Nawab Mir Yousuf Ali Khan Salar Jung III The Salarjung Museum is a royal treat to the connoisseurs with a collection of over 43000 art objects and 50000 books and manuscripts. The collections include Indian Art, Middle Eastern Art, Far Eastern Art, European Art, Children Art along with a Founders gallery and a rare manuscript section. Indian Art includes stone sculptures, bronze images, jade carvings, painted textiles, wood carvings, miniature paintings, modern art, ivory carvings, textiles, metal-ware, manuscript, arms & armour etc. Middle Eastern Art contains the collection of carpets, paper (manuscripts), glass, metal-ware, furniture, lacquer etc. from Persia, Arabia, Syria, and Egypt. Collection of Far Eastern Art exhibit porcelain, bronze, enamel, lacquerware, embroidery, painting, wood & inlay work from China, Japan, Tibet, Nepal and Thailand etc. Oil and watercolor paintings form an important part of the European Collection.

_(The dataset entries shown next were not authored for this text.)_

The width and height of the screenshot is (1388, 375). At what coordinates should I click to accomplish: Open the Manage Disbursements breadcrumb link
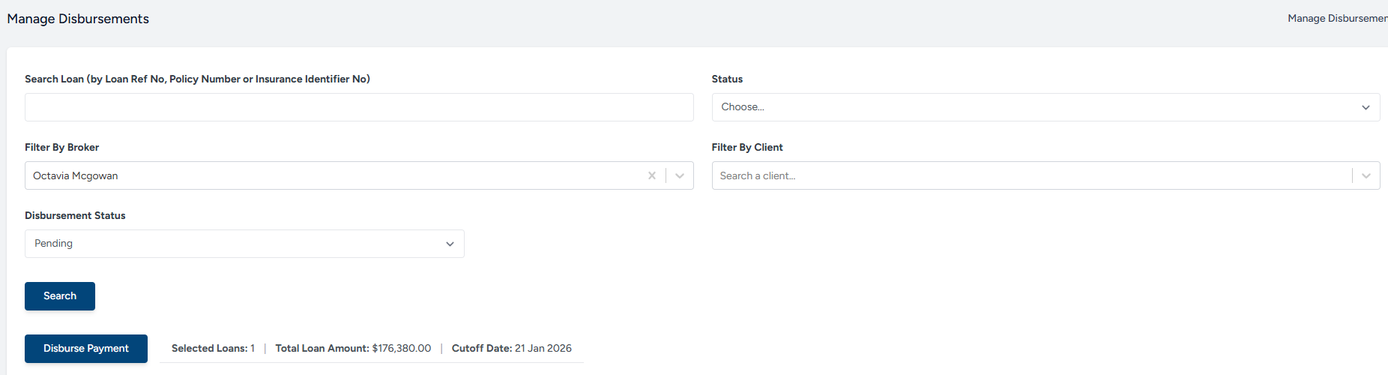(1336, 18)
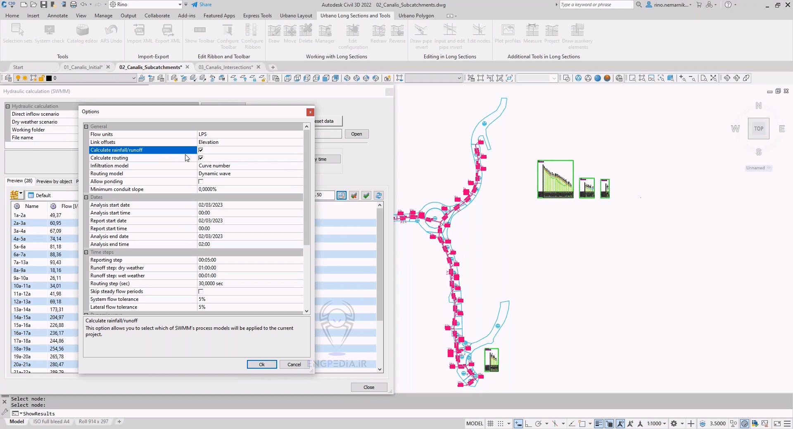The height and width of the screenshot is (429, 793).
Task: Enable the Allow ponding checkbox
Action: pos(201,181)
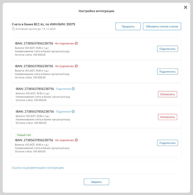Click the 'Не подключен' status on the first account
This screenshot has width=193, height=195.
(65, 43)
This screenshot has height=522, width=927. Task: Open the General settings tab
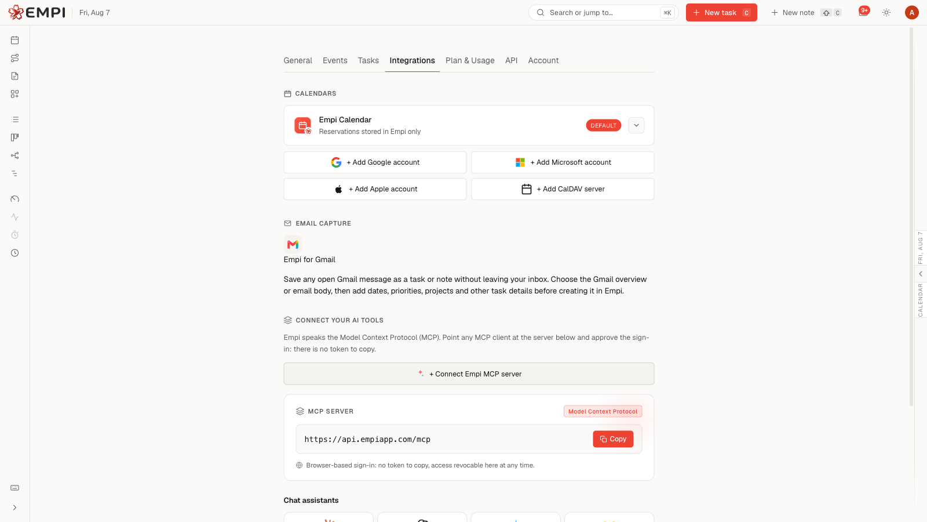298,60
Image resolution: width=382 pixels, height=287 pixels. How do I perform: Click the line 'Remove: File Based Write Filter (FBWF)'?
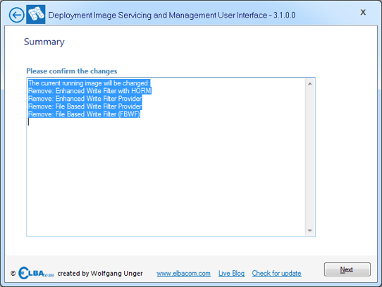click(85, 114)
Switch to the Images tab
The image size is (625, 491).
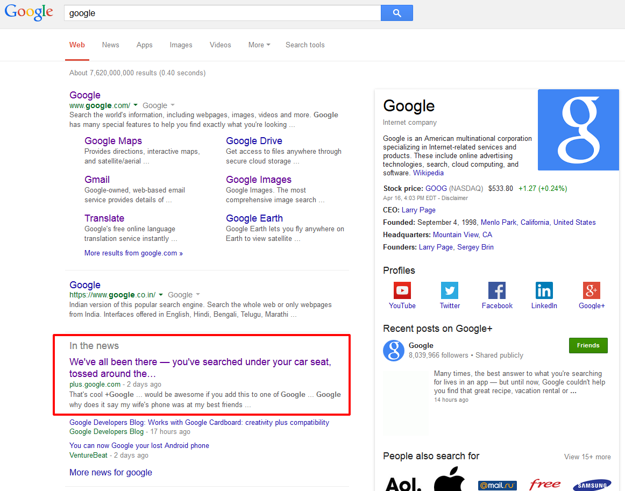click(181, 45)
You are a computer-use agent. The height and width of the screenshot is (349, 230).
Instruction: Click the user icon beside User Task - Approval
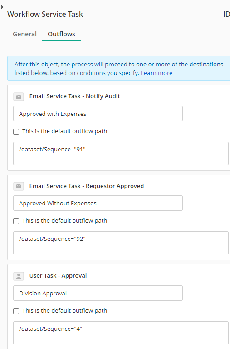[19, 276]
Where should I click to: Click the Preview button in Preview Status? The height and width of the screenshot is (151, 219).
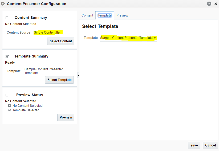[x=66, y=117]
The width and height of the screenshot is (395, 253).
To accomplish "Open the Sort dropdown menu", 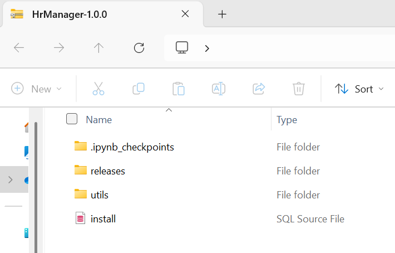I will 359,89.
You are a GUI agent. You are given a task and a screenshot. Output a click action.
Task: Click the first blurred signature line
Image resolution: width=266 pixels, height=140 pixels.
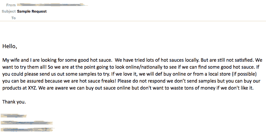[x=13, y=116]
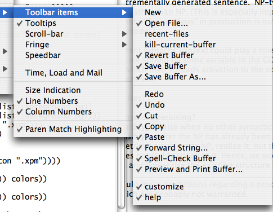Image resolution: width=273 pixels, height=212 pixels.
Task: Toggle Paren Match Highlighting
Action: tap(73, 129)
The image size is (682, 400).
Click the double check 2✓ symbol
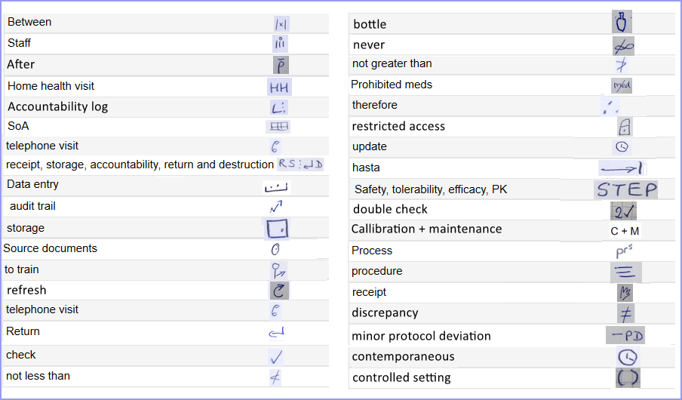coord(624,211)
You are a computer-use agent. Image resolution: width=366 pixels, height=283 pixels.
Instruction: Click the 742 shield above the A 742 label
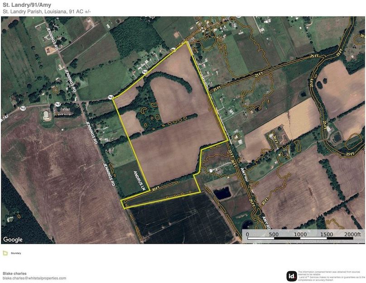point(23,108)
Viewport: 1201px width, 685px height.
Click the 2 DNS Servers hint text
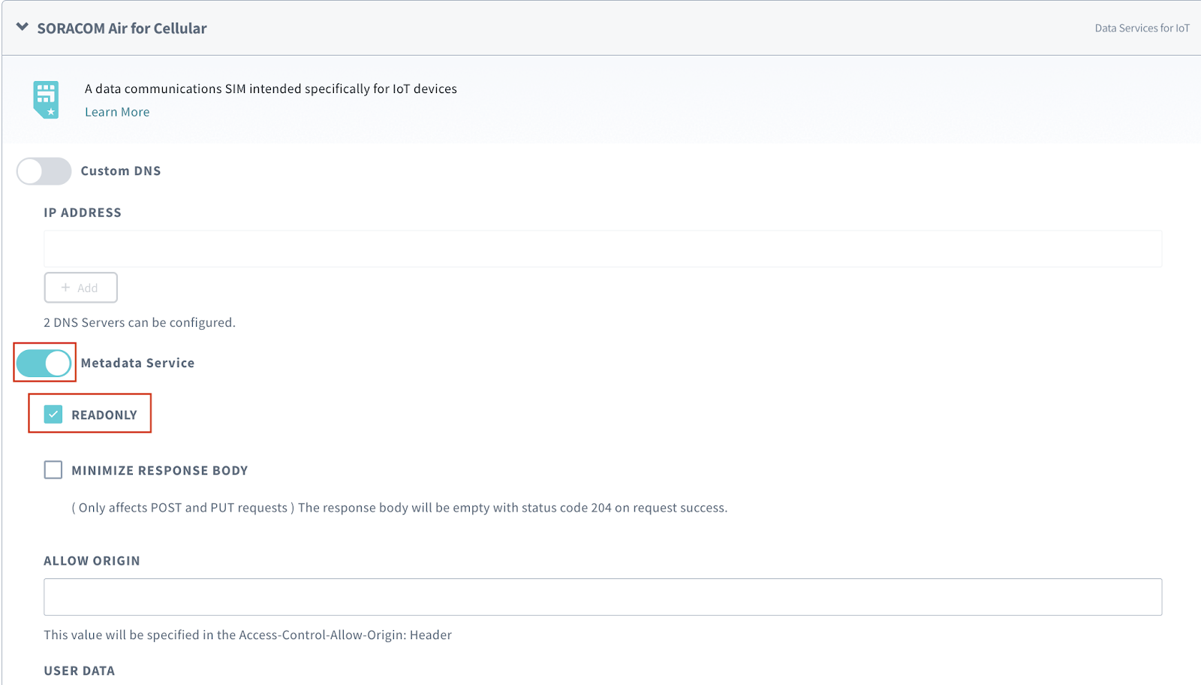click(x=140, y=323)
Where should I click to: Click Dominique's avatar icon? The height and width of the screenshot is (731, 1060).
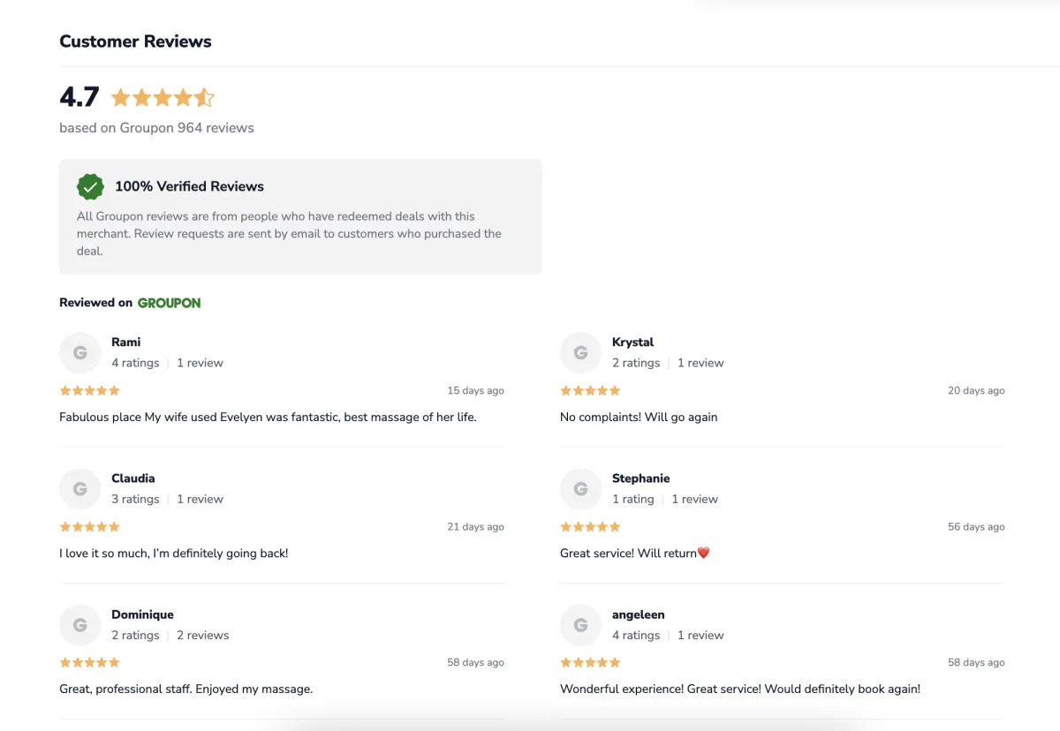click(x=80, y=625)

The museum building in a semicircular shape with 38 galleries, spread on two floors, displays only a part of the original collections. The ground floor has 20 galleries and the first floor has 18 galleries. The exhibits on different subjects are displayed in separate galleries.

Apart from the galleries, there is a reference Library, reading room, publication and education section, chemical conservation lab, sales counter, cafeteria etc. Guides are available at fixed timings free of charge

There are Aurangzeb's sword, daggers belonging to empress Noor Jehan, emperors Jehangir and Shah Jehan, the turbans and chair of Tippu Sultan, furniture from Egypt, paintings on display. Among the sculptures stands out the world famous statue of Veiled Rebecca, her beautiful face hazily visible through a marble but gossamer veil. Equally captivating is a double-figure wood sculpture done by G.H. Benzoni, an Italian sculptor, in 1876. It stands before a mirror and shows the facade of a nonchalant Mephistopheles and the image of a demure Margaretta in the mirror

A bewildering variety and array of clocks greets the visitor in the clock room. There are ancient Sandiaers in the form of obelisks to huge and modern clocks of the twentieth century. Others in the range vary from miniature clocks which need a magnifying glass to imbibe their beauty and complexity to stately grandfather clocks from as far away as France, Germany, Italy, Switzerland and Britain. A visual delight is the musical clock Salar Jung bought from Cook and Kelvy of England, a virtual mechanical marvel. Every hour, a timekeeper emerges from the upper deck of the clock to strike a gong as many times as it is the hour of the day.

Indian Government had declared the museum an Institution of National Importance.